When I finished, I discovered that there was not exactly a
lot of money in Greek, either. So for the next two years I worked as a
campus minister at the
University
of North Alabama
and as director of Christian education at a local church. Both
of these positions were ephemeral. The joke you crack to help
you get through the dismissals is that anyway, you knew
something was up when they put your name on your office door on
a blackboard with an eraser hanging by it.
The next job stuck. Here is how it came about.
When I was in campus ministry, one of the guys I hung out
with was a staff psychologist at the university. When a new private college was getting started in town, someone came to this friend of mine and asked him if he would
teach a course in philosophy. He said something like this:
“Well, no. My field is psychology—Oh, don’t think twice about
it.
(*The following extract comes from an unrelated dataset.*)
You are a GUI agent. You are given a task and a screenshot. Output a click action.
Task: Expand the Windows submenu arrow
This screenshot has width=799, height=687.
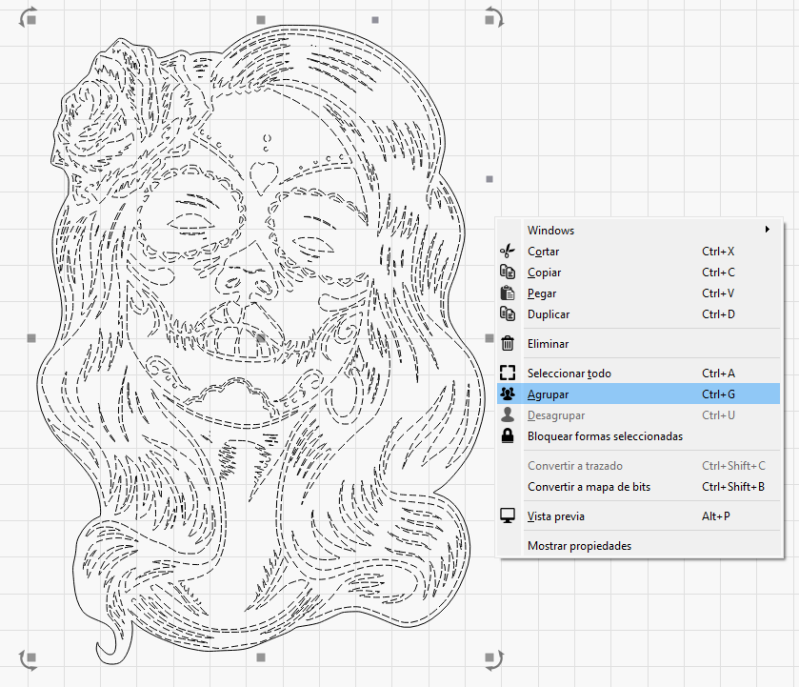coord(767,230)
Lots of people get it mixed up. Both start with p and end
with that ology kind of thing. No, I can’t teach philosophy, but
I know someone who can.”
So he gave them my name. They came around to me, and of
course I thought I could do anything, so I agreed to teach
philosophy for them.
I held the position for seventeen years. It was a small
college, and we started with almost nothing. In the early years,
it really was the kind of place where you had a teacher on one
end of a log and a student on the other.
Because we were small, we sometimes had to teach outside our
field. Besides teaching Greek and philosophy, I taught world
literature, too. After a few years I decided that if I learned
Hebrew, I could teach it. So that is what started me on my
second master’s degree.
What I loved about my work was the students. As time passed,
I was given more and more administrative responsibility. But the
pleasure I took in my job was always the students. I never felt
like I was actually teaching them anything. It was more like I
was looking on while they learned.
Our students were capable of wonderful things. I will always
remember the time when Scotty Harris recited John Donne’s
sonnet, “Death, be not proud.” Or when Bobby Valentine was the
first amateur astronomer in our area to observe Halley’s Comet.
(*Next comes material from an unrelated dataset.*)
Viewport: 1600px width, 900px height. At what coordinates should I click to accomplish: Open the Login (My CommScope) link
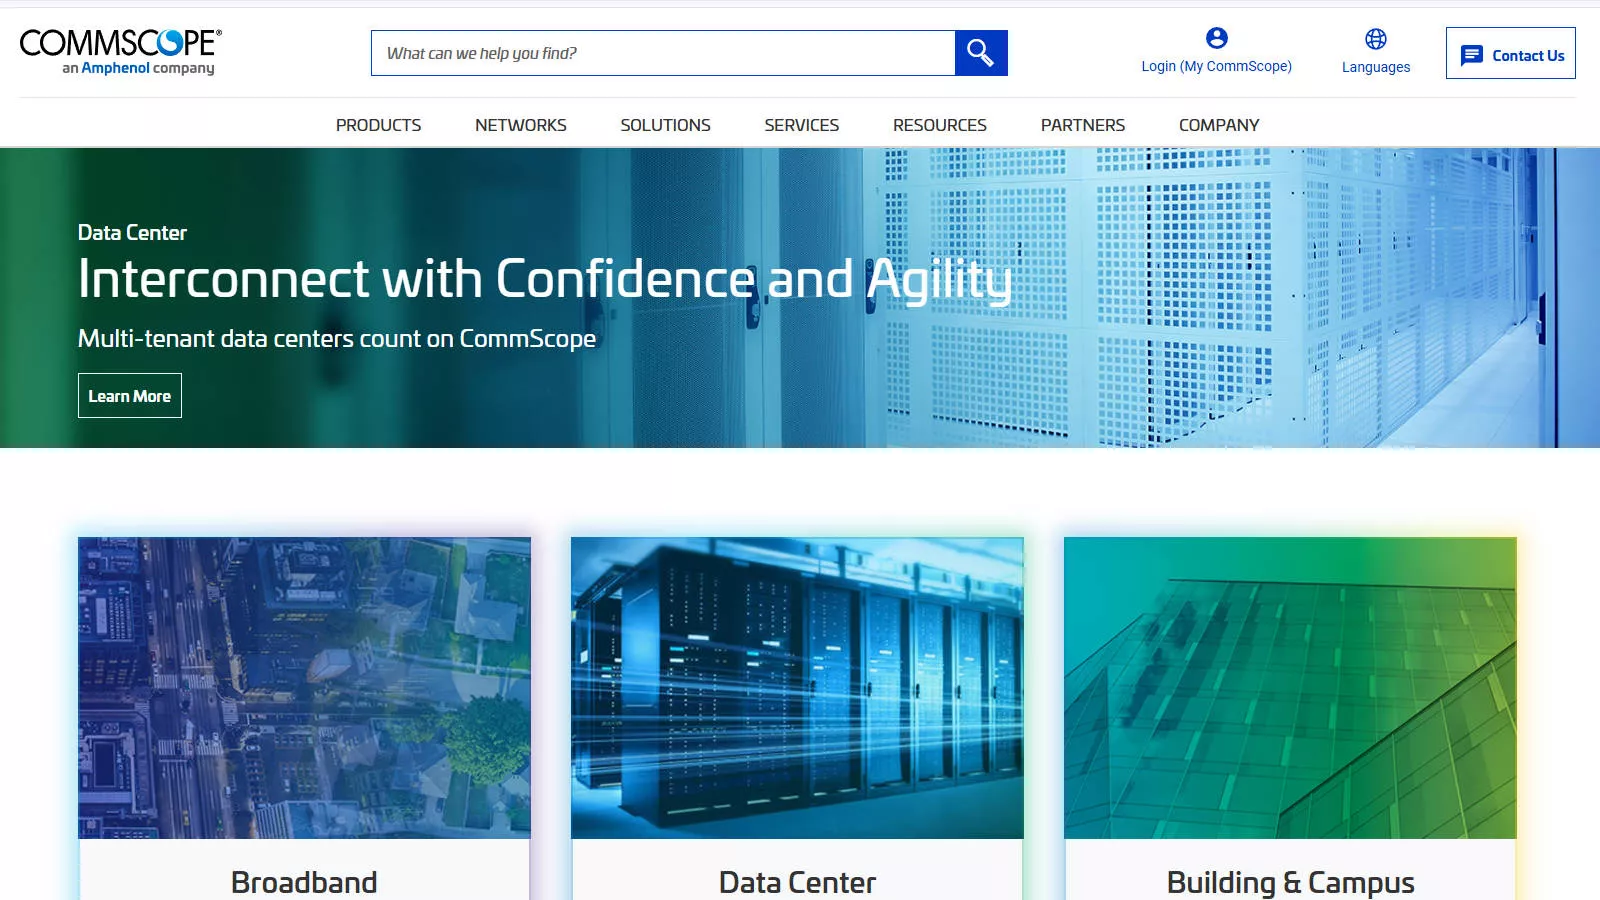[x=1217, y=66]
Or the chapel service when the singing was so intense, so
beautiful, that I cried like a child.
I do not wish to make things sound more perfect than they
were. Not everything was ideal about the way we conducted our
college. What is, in this world? In a perfect world, a faculty
meeting would have an agenda and result in decisions. The
mission of a college would be to educate, not to sustain itself
financially. And education would be a little bit dangerous,
instead of always taking the safe route.
But all in all, those were good years, and I am grateful that
I was able to do so many things I loved.